Data processing¶
proliferate automatically converts your experiment data into multiple CSV files that can be easily loaded into R or other statistical analysis packages.
As explained in the JavasScript library documentation, your experiment submits participant data as a JSON object. proliferate stores this data as a JSON object but automatically converts the data when you download it via the command line interface or the web interface.
To demonstrate how this works, consider the following simple JSON object with data from 5 trials as well as information about the subject:
{
"trials": [
{
"stimulus": "horse",
"reaction_time": 235,
"correct_answer": 1
},
{
"stimulus": "rabbit",
"reaction_time": 219,
"correct_answer": 0
},
{
"stimulus": "raccoon",
"reaction_time": 177,
"correct_answer": 1
},
{
"stimulus": "bear",
"reaction_time": 364,
"correct_answer": 1
},
{
"stimulus": "sloth",
"reaction_time": 271,
"correct_answer": 1
}
],
"subject_information": {
"native_language": "English",
"other_languages": "Spanish, French",
"age": 30,
"problems": "One image didn't load",
"comments": "Great experiment!",
"condition": "animals"
}
}
In this made-up example, the experiment stores the stimulus, the participant’s reaction time
and whether they gave the correct answer to a comprehension question. This information
is stored in the trials
variable as a list of objects.
The information about the subject is stored in the subject_information
variable as
an object.
proliferate will create a separate CSV file for each variable at the highest level of the JSON object.
In this example it would therefore create two CSV files: <experiment_name>-trials.csv
and
<experiment_name>-subject_information.csv
.
For lists (such as trials
), proliferate will create one row for each element in the list.
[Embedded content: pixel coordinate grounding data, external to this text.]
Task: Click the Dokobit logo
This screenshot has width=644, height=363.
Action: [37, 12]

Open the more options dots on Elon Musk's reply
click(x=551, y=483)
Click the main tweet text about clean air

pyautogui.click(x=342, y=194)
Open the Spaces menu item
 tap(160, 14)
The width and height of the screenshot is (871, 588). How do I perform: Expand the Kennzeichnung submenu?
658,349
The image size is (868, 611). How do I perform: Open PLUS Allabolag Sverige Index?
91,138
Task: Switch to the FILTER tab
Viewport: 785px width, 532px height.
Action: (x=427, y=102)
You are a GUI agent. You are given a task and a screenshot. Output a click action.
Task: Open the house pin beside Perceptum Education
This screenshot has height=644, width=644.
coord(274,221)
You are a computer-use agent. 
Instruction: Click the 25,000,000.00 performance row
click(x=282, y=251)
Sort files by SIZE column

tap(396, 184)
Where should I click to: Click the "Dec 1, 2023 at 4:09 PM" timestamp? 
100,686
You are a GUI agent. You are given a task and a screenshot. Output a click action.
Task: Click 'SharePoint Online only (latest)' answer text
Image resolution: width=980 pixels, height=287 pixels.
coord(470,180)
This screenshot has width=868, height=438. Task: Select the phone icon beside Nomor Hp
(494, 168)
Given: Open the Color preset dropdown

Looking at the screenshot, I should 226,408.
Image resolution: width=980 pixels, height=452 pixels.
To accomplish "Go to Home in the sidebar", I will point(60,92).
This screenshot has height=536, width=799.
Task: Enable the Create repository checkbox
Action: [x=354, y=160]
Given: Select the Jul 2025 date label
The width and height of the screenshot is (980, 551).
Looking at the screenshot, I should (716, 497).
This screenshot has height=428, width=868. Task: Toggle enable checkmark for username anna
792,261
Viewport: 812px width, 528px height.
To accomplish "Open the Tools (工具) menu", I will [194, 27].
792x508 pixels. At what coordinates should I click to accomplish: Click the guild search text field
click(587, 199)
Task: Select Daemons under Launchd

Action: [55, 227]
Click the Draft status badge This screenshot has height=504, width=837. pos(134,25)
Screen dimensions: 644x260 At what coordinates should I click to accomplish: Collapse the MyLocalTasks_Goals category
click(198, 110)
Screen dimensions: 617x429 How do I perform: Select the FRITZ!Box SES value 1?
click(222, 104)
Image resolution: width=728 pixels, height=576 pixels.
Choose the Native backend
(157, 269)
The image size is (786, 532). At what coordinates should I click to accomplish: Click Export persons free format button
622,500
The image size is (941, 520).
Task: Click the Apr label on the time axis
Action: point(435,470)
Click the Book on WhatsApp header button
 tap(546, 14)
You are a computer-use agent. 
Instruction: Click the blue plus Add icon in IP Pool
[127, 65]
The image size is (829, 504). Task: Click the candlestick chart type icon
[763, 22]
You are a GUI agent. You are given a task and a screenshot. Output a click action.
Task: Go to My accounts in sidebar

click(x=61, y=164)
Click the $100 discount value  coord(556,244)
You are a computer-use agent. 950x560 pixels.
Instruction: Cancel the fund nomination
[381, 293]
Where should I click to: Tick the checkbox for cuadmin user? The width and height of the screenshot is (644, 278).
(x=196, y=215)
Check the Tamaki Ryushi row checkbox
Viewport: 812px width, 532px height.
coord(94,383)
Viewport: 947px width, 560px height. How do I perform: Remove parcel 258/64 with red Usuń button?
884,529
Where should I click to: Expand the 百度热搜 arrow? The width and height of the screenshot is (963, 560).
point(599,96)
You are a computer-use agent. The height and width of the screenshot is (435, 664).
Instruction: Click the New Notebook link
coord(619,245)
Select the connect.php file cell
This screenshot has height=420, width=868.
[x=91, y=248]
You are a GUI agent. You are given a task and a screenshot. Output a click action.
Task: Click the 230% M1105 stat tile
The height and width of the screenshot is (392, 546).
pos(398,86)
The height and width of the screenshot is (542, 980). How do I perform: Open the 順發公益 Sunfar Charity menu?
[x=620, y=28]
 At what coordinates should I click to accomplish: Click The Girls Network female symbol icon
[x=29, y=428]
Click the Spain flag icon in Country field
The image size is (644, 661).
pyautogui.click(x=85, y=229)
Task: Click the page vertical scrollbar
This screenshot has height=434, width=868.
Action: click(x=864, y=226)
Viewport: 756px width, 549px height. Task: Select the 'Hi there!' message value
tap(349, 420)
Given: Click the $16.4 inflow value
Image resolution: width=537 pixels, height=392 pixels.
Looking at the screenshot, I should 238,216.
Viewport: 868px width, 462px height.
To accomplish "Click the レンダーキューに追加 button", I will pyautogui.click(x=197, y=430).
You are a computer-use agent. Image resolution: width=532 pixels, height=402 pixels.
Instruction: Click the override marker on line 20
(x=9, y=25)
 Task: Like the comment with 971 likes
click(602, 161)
The columns in the
CSV file correspond to the variables of each trial (stimulus
, reaction_time
, and correct_answer
in this example).
Given that there are 5 elements in the trials
list, proliferate would add 5 rows for each participant
to <experiment_name>-trials.csv
. For objects (such as subject_information
) proliferate adds one row per participant.
The CSV again contains one column for each variable in the object (native_language
,
other_languages
, age
, problems
, comments
, and condition
in this example).
proliferate also automatically adds three columns to each CSV, a anonymous participant ID (workerid
),
the name of the condition (will be generally condition1
except when you implement different conditions
in different experiments as described here TODO), and an error
column that shows errors if they occur
during the data export (e.g., missing data from individual participants).
Special files¶
proliferate also creates an additional CSV file named <experiment_name>-workerids.csv
which contains a mapping between the Prolific participant IDs and the anonymous IDs
used in all other CSV files. You can use this file to map responses to the Prolific
IDs (for example, if you want to pay some participants a bonus depending on their performance).
For privacy reasons, this file should never be published along with your dataset.
If your experiment data JSON object contains exactly one list of objects (such as
trials
in the example above), proliferate will also create a CSV file named
<experiment_name>-merged.csv
that contains one line for each trial and also
contains all the information from all the other variables (e.g., all the
information stored in subject_information
).
Note
Make sure that the data format is consistent across participants. proliferate extracts the structure of the data from one participant and then assumes that the data from all other participants follows the same structure.